Vimos também muitas empresas classificadas como tech, mas que não eram exatamente techs, indo ao mercado e não tendo os resultados esperados…
O Brasil tem nomes estritamente ligados à tecnologia, mas não é um celeiro de empresas de software e AI. A maioria é de histórias de empresas tech-enabled, empresas que têm na tecnologia uma alavanca para maior eficiência. É o caso de fintechs, que tem muita inovação em termos de aplicar tecnologia em processos, custo, atendimento ao cliente. Essas companhias, em comparação com as tradicionais, têm mais crescimento, mais eficiência. Não é preciso buscar a OpenAI do Brasil para realizar um IPO de tech.
Se o mercado está positivo para IPOs, para follow ons fica ainda melhor?

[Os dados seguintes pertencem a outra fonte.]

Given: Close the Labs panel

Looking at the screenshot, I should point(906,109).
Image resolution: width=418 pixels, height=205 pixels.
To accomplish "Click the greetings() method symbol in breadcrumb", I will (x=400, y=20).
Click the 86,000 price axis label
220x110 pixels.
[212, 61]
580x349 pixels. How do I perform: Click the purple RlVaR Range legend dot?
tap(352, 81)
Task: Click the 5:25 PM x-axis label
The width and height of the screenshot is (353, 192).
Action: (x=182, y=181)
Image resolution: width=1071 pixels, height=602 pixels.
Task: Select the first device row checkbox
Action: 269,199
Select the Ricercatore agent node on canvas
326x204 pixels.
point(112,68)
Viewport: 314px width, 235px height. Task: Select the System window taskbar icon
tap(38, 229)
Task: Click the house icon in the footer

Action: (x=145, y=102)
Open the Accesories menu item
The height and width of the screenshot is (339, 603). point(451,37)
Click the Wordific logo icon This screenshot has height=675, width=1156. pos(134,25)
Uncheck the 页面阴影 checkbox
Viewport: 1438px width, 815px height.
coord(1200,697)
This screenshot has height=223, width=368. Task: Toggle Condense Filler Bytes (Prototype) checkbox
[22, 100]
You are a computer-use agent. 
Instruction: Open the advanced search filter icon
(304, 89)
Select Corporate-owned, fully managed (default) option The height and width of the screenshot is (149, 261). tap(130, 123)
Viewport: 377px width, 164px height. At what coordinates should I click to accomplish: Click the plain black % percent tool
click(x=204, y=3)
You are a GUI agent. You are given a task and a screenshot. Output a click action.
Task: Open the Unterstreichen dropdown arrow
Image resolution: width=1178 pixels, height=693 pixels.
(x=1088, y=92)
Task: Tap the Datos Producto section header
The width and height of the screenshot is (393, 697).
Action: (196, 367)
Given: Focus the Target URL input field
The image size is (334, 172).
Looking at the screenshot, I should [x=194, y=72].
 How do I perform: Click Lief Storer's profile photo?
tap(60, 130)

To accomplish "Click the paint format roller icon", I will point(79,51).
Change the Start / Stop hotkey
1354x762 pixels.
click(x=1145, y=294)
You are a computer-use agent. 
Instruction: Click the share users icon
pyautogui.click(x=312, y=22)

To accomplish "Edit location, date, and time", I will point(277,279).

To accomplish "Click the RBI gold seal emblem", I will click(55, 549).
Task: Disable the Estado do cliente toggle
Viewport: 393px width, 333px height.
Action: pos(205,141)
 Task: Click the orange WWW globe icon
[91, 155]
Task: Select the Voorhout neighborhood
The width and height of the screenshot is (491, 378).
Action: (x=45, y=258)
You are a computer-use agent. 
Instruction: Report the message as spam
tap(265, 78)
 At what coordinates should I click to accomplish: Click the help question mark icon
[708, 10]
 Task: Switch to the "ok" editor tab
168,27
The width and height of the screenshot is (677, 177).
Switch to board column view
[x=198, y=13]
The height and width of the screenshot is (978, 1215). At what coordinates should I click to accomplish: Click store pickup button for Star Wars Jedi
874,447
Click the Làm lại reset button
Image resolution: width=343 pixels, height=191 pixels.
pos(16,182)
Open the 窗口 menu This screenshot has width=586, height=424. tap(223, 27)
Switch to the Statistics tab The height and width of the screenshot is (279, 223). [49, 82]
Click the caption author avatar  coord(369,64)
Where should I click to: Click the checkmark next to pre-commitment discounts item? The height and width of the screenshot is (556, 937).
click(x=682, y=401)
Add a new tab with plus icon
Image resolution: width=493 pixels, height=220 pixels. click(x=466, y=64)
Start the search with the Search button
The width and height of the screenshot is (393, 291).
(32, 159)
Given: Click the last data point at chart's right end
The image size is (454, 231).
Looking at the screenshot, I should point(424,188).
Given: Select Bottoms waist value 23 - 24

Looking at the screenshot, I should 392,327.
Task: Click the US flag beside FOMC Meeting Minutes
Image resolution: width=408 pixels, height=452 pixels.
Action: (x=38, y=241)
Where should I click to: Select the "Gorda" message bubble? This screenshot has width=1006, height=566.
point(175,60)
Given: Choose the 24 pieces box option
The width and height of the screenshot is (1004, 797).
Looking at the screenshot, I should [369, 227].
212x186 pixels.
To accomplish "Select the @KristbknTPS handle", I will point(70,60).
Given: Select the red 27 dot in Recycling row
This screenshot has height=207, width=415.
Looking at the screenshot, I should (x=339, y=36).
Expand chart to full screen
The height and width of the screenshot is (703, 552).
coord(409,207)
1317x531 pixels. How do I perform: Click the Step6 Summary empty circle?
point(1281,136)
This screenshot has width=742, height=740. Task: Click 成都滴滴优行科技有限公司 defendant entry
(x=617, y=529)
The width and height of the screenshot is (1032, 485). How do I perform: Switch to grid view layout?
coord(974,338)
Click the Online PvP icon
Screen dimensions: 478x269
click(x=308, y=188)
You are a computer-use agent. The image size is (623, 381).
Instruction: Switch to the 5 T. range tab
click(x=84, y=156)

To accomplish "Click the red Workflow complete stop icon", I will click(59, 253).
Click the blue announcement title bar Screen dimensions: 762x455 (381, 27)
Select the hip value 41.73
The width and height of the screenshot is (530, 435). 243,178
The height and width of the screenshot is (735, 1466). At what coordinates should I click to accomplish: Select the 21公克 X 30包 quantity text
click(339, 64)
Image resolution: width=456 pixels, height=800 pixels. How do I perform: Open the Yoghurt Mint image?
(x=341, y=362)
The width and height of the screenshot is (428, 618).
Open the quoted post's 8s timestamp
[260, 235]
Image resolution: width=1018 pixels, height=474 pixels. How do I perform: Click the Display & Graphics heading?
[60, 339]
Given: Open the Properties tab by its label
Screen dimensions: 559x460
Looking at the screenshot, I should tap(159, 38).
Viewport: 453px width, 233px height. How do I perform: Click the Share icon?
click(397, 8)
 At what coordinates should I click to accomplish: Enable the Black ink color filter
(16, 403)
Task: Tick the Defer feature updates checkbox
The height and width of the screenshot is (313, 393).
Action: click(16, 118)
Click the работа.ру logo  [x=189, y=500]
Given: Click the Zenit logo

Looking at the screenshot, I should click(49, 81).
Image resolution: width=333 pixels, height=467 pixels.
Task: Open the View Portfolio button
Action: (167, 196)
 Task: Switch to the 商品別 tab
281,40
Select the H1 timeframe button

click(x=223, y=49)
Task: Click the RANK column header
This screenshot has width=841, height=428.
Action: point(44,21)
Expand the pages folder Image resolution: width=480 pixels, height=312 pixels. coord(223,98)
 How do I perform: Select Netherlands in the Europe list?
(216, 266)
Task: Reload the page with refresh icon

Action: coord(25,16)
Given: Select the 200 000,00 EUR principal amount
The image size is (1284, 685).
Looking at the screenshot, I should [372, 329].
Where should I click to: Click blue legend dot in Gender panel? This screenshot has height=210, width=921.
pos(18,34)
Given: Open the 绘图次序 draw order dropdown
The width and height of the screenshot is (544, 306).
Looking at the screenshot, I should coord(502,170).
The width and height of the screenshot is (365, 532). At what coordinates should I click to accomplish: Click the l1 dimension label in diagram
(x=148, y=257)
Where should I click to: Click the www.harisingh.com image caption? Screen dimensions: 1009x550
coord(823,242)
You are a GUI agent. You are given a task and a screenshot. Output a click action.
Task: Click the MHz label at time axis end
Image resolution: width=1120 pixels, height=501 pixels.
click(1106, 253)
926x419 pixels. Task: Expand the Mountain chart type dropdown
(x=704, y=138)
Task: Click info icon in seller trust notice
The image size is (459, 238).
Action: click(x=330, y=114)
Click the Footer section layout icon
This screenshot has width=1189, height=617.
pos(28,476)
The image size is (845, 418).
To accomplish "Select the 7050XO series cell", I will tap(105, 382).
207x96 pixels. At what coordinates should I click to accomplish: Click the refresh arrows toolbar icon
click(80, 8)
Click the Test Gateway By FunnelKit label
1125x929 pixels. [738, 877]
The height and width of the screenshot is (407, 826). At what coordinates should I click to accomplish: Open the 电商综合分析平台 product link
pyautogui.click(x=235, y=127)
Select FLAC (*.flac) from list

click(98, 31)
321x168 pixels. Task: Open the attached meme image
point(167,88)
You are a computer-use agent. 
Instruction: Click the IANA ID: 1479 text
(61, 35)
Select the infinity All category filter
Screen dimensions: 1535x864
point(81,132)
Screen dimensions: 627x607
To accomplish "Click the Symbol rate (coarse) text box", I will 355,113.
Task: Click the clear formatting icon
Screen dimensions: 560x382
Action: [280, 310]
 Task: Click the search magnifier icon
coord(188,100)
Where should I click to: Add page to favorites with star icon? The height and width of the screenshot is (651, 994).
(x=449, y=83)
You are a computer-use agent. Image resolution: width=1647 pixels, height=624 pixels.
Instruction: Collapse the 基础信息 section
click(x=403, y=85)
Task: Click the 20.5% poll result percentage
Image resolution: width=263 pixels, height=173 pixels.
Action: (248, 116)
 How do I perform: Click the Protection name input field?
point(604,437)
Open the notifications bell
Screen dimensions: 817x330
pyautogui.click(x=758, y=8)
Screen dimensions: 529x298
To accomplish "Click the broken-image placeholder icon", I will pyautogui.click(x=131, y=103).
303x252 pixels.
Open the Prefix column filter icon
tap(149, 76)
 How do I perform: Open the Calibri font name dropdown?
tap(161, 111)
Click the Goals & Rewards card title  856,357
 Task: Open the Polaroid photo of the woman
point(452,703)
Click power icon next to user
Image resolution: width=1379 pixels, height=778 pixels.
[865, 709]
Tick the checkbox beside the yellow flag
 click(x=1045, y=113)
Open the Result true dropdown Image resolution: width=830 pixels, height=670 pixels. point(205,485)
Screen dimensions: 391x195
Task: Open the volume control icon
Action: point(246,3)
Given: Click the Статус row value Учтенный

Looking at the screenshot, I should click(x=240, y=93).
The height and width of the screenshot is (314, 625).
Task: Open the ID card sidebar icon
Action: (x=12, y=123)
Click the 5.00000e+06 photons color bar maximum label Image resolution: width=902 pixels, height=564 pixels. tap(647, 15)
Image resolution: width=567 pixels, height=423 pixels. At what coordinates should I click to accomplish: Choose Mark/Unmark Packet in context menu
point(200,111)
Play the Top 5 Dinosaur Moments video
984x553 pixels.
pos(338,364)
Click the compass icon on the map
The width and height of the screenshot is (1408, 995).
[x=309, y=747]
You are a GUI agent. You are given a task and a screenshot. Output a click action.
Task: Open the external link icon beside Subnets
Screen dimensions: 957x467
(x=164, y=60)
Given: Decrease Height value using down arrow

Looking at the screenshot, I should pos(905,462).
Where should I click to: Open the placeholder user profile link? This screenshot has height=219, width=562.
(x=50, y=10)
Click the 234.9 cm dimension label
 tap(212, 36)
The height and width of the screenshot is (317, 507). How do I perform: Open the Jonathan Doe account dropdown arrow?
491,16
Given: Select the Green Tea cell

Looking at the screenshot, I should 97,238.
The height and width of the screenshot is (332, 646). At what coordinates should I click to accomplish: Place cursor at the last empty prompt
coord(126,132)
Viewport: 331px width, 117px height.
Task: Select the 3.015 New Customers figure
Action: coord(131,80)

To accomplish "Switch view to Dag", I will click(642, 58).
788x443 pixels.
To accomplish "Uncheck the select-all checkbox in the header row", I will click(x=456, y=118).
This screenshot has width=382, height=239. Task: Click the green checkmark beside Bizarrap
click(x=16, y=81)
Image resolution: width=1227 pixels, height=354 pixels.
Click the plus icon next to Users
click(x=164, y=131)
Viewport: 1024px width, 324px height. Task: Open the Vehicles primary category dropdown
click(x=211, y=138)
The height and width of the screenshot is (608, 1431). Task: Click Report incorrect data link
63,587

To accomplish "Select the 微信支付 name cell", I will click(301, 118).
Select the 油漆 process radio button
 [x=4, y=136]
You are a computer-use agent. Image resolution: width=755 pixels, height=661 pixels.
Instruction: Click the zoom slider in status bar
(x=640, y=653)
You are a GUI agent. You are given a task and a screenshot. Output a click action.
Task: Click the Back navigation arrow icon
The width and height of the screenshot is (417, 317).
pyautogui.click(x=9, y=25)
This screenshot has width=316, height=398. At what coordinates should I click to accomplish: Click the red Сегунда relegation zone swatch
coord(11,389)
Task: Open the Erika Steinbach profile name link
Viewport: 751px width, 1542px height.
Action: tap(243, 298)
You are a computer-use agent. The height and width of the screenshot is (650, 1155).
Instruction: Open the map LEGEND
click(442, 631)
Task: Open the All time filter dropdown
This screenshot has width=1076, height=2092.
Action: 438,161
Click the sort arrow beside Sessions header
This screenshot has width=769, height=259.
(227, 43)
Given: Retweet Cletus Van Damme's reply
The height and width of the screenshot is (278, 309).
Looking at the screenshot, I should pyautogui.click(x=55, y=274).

Sim, o aumento dos follow ons faz parte dessa melhora, lembrando que follow-ons são de execução mais rápida do que um IPO. Veremos um mercado mais dinâmico ao longo do ano que vem, com um volume até surpreendente, dado o movimento recente dos preços. Tem muita transação que passou a fazer sentido nesse ambiente.
Assim como no IPO, veremos follow on para levantar recursos para investimentos? Ou teremos um bom número de operações secundárias?
Este ano foi muito marcado por operações secundárias, muitos blocos, acionistas vendendo posições relevantes. Com muito acesso ao mercado de dívida e preços de ações não convidativos, as empresas ficaram mais tímidas em fazer ofertas primárias. Com o que estamos vendo, devemos ver ofertas mais primárias, mais comandadas pelas companhias para financiar projetos de crescimento, estabilizar a estrutura de capital em alguns casos, mas com demanda maior das companhias do que dos acionistas.
"Este ano foi muito marcado por operações secundárias, muitos blocos, acionistas vendendo posições relevantes"
Como foi a parte de M&A: o mercado continua favorável?
Foi um ano de estabilidade de volumes em comparação com o ano passado. Ainda é uma atividade concentrada em alguns setores, infraestrutura em particular. Temos visto uma aceleração do pipeline neste segundo semestre, com vários anúncios, o que é normal. E o abastecimento de transações em estágio menos avançado, em estágio médio, está interessante, o que deve fazer com que o primeiro semestre seja bastante ativo, talvez mais ativo do ano do que o segundo, por conta das eleições.
A expectativa é de manutenção dos volumes em 2026?
O volume desse ano está muito parecido com o do ano passado, ainda que o ano não tenha fechado. Ainda é uma atividade aquém do que a gente teve em anos anteriores. Existe espaço para melhoria em 2026. Com o fomento do mercado de capitais, com equities mais ativo, as ações em preços maiores, tudo isso estimula o fechamento de negócios. Tem um ambiente que já acelerou e acho que tem tudo para melhorar em 2026.
Nos últimos anos, muito se dizia que os valuations mais baixos faziam aqueles que queriam vender segurar, enquanto os que compravam conseguiam impor valores mais baixos. Como está agora? Está mais equilibrado?
Eu diria que está bem mais equilibrado, com a força que equilibrou para um mercado menos pendente para o comprador sendo o mercado público. Os comparáveis, os múltiplos de Bolsa, se recuperaram de forma bem significativa em vários setores ao longo do ano. Isso dá uma base melhor para os vendedores fazerem transações.
Algum setor mais “quente”?
Não dá para fugir da resposta óbvia. Infraestrutura é um motor grande de atividade, talvez respondendo por 40% da atividade, com o resto bem diversificado entre os diferentes outros setores da economia.